We suspect that our findings on death rates too will prove to have been undercounts. In several DOCs, people who die without confirmation of COVID-19 infection are not included in the posted data on fatalities, even when all signs point to coronavirus as the cause of death. More broadly, people who need medical care for health complications other than COVID are finding it hard during this period to access necessary treatment. Some people will therefore die inside, if not from the virus, then because of its impact on health care delivery more generally. 

Clearly, current strategies for containing viral spread inside carceral facilities are not working. Bolder steps are required if we are to protect people in custody from dying preventable deaths.

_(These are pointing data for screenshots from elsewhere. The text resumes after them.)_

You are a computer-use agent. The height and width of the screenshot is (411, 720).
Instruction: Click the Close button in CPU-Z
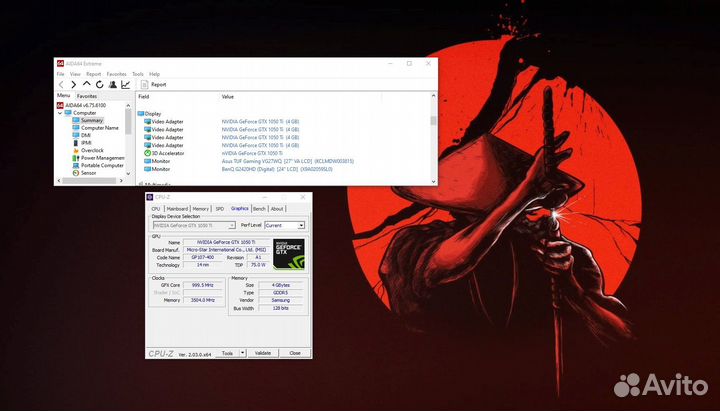(294, 353)
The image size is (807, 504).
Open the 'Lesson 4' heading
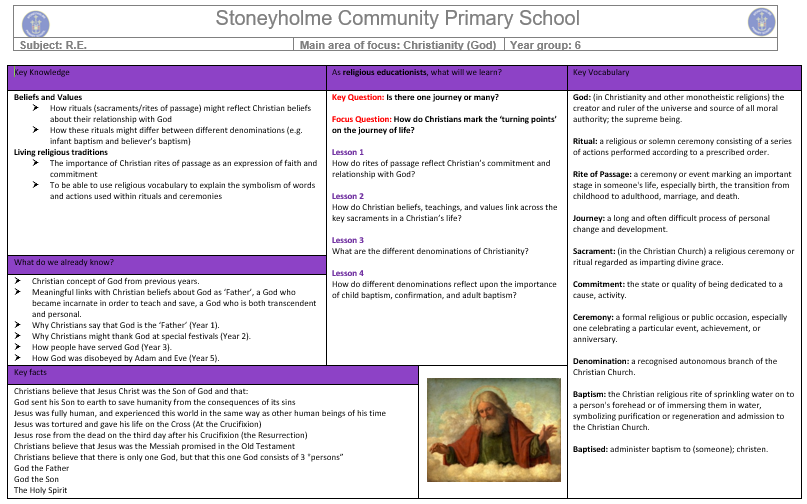(x=348, y=273)
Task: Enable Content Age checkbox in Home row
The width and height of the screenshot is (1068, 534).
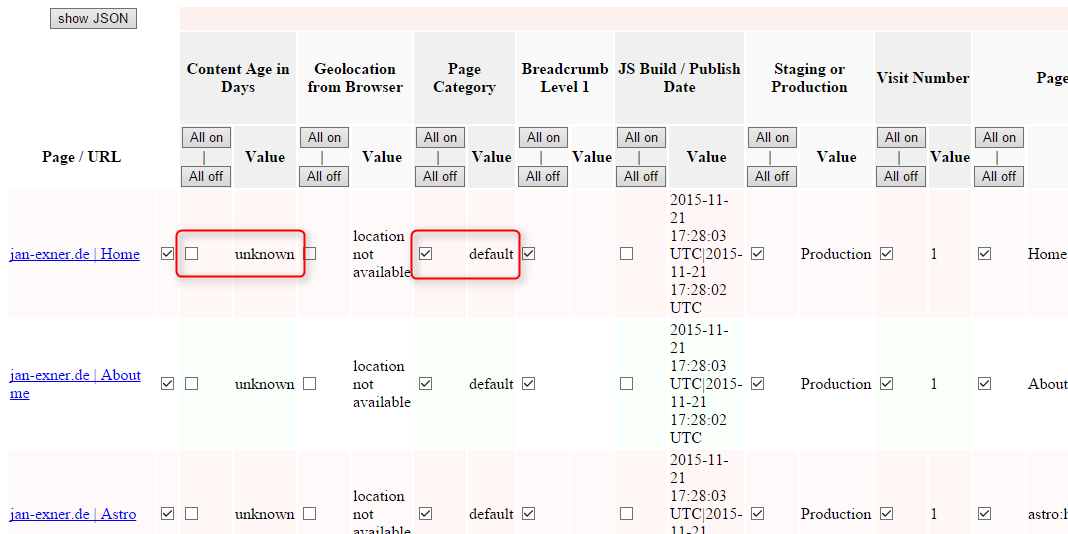Action: tap(192, 254)
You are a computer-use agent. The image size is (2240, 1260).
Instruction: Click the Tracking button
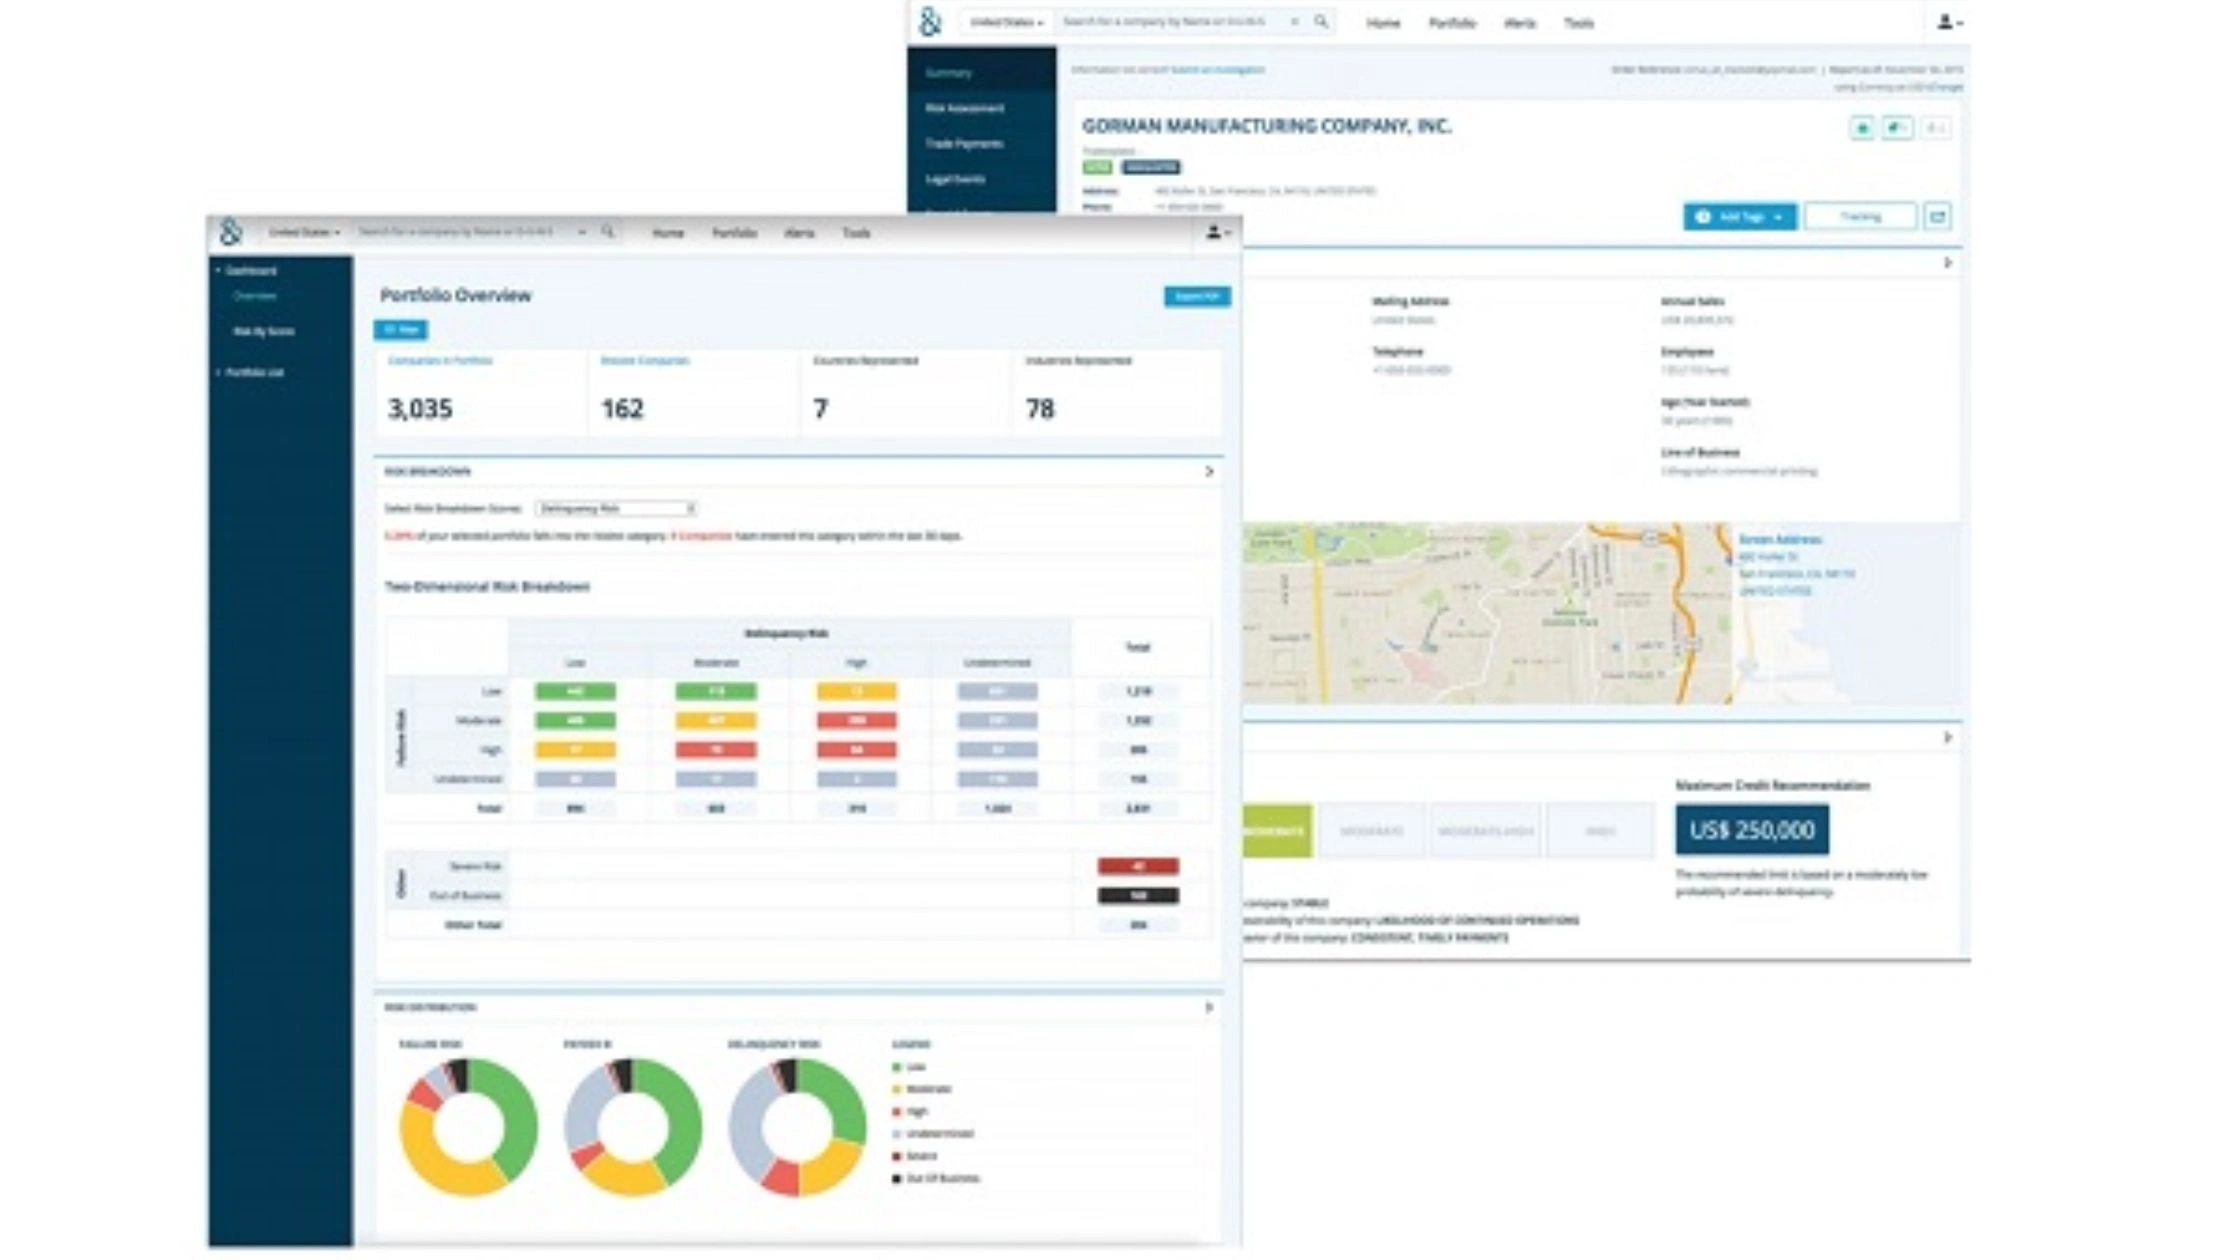pyautogui.click(x=1860, y=216)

The data supporting our findings dates from the start of the pandemic. It was gathered by the UCLA Law Covid-19 Behind Bars Data Project, which was launched in the earliest days of the crisis to support the lawyers and other advocates who were mobilizing to use every available lever to get people released from custody. The UCLAW Project started small. But as data emerged as key to advocacy efforts, it grew exponentially. It now tracks a wide range of metrics, including testing, infection rates and COVID deaths in every prison system in the country, as well as those jails that report this data; viral spread and impact in youth facilities and immigration detention; and COVID-driven releases from jails and prisons. 

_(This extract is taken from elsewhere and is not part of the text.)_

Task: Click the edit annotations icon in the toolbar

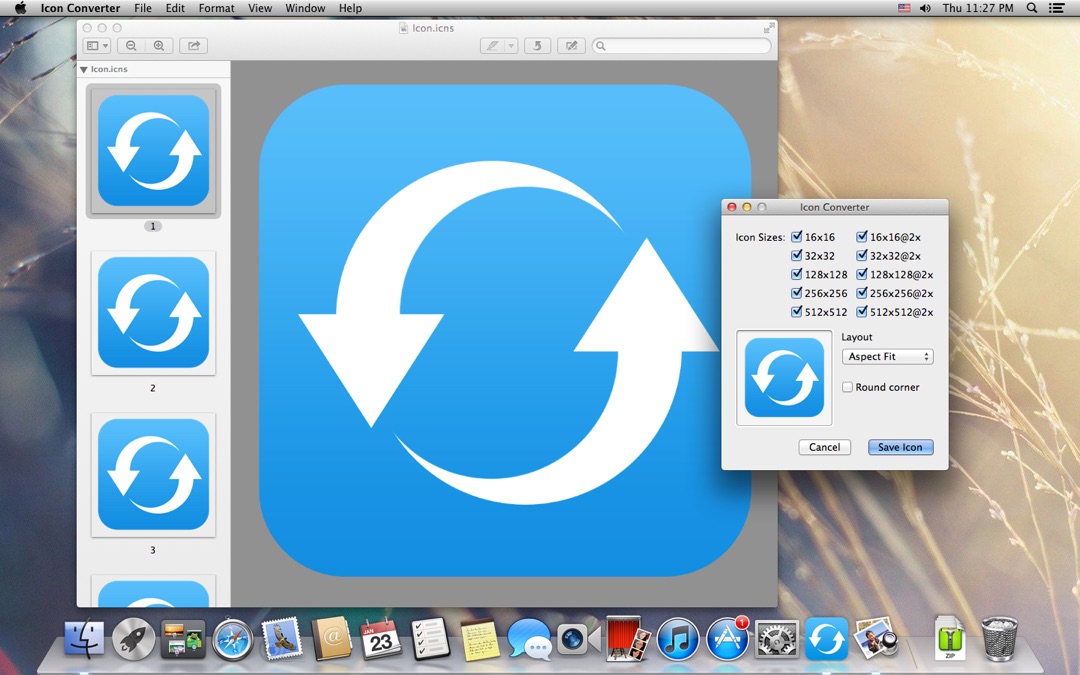Action: click(570, 45)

On this last measure, as of July 23 our data shows that at least 34,756 had been released from U.S. prisons as a response to the coronavirus, as well as 62,256 from jail. Tracking releases has proved challenging, since corrections agencies do not publicize this information. These numbers are therefore almost certainly undercounts.

In addition to these more quantitative measures, the UCLAW Project also maintains an ever-expanding database of legal filings and court orders related to COVID in jails and prisons, along with a compilation of grassroots organizing campaigns, official responses of all kinds to demands for releases, fundraisers and additional resources developed by others.

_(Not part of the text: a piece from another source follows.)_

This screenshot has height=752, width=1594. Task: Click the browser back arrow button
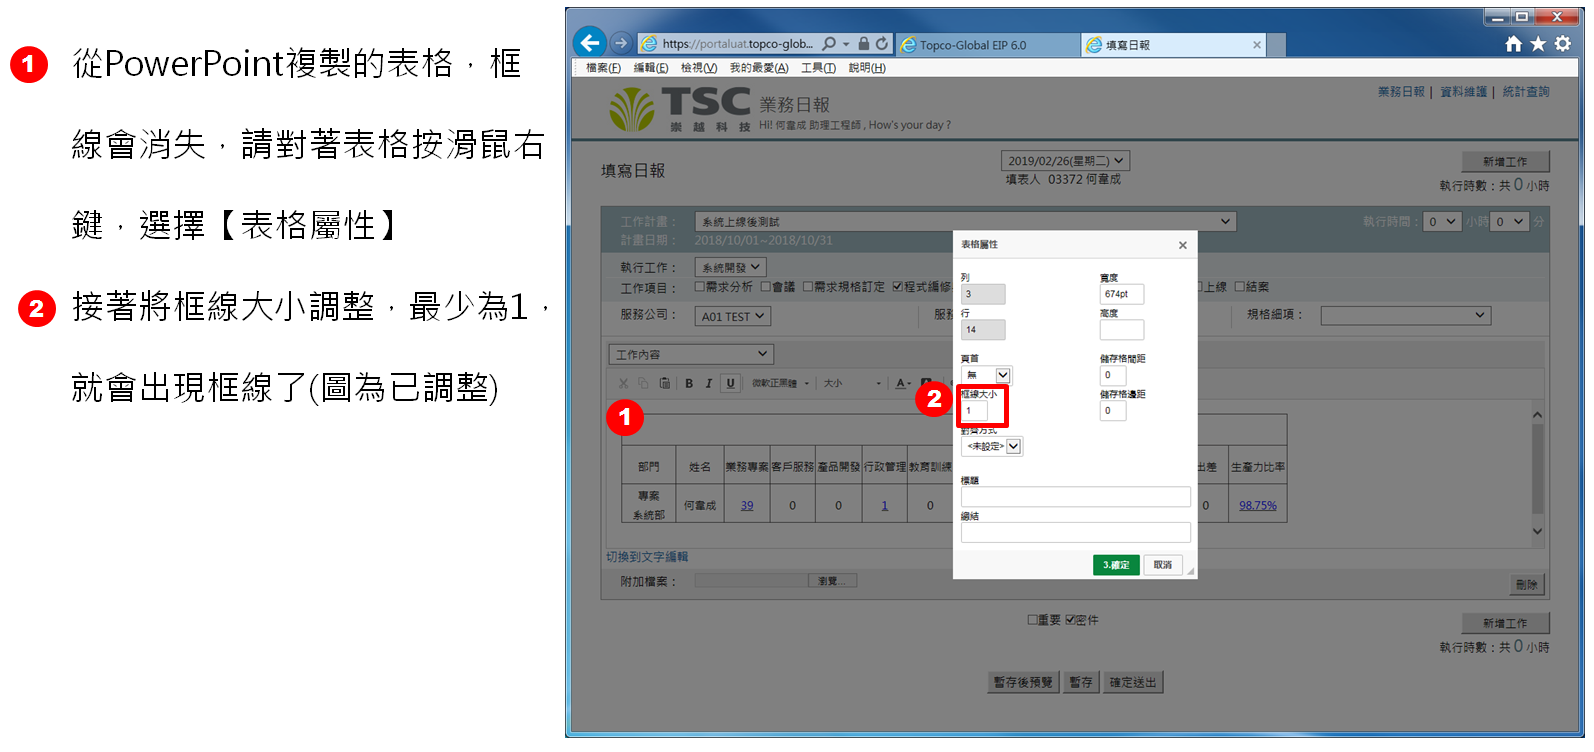click(x=590, y=43)
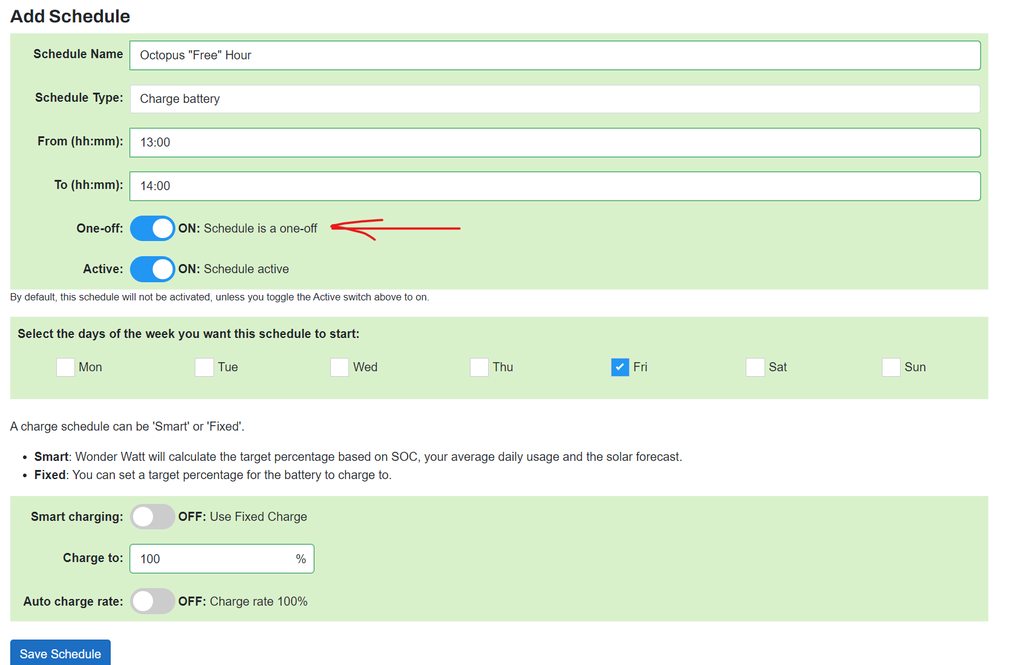Viewport: 1024px width, 665px height.
Task: Click the Fri day label
Action: [640, 367]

The goals of the Project, directed by Sharon Dolovich, are twofold. First, the aim is to learn as much as possible about what is actually happening on the ground, both for public education purposes and for use in advocacy. Every day, a wide range of users—journalists, academics, advocates, activists, government officials, oversight officials, and family members of incarcerated loved ones—consult the data the UCLAW team are tracking. 

Second, and as a longer-term matter, the aim is to create a comprehensive trove of materials relating to the intersection of the coronavirus and incarceration. The events of this pandemic will be the object of study for decades to come, by historians, policy analysts, public health specialists, journalists and others. This Project seeks to preserve all available resources that will be relevant to creating the fullest possible picture of what happened during the pandemic to the more than 2 million people in U.S. prisons, jails, and detention centers. There should be no hiding from the catastrophe created when 21st century American incarceration met COVID-19.